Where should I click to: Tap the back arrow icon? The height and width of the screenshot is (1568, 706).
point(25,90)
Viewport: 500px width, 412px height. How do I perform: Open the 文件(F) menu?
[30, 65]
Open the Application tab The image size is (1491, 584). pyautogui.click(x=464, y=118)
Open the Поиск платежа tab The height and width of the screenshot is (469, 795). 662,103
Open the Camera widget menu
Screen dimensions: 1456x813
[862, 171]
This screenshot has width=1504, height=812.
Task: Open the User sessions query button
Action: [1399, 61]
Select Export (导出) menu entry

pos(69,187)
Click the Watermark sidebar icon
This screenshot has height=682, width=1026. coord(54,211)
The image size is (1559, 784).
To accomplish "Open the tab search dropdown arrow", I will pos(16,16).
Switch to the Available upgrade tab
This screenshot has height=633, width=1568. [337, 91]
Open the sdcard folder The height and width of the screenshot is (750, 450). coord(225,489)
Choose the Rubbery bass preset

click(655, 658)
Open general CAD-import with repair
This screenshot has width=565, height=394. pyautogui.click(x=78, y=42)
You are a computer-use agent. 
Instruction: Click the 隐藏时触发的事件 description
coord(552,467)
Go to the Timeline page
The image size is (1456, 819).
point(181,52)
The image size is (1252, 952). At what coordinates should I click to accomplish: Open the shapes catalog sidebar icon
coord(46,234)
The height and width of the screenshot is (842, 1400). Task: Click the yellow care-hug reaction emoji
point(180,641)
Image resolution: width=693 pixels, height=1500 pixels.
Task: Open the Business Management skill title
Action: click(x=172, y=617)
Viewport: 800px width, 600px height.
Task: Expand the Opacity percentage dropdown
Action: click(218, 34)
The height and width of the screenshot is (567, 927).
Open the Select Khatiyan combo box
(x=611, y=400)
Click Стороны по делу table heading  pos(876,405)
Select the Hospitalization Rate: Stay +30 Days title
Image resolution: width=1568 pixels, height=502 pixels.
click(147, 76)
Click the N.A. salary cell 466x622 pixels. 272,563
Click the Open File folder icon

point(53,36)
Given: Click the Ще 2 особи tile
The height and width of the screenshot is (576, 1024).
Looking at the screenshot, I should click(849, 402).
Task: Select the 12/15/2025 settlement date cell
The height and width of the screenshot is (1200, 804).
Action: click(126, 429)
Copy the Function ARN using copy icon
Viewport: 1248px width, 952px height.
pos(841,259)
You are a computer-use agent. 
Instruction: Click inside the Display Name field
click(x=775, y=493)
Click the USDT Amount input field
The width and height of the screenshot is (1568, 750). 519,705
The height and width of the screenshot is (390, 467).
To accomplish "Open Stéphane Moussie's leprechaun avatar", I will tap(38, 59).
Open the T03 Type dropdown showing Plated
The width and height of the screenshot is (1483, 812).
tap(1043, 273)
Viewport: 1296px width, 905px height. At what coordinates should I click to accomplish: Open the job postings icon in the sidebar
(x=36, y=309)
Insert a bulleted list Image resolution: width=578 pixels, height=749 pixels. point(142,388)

* * * *

Count the lines in the listing above that contain the string "should". Output only the number.

Exercise solution: 4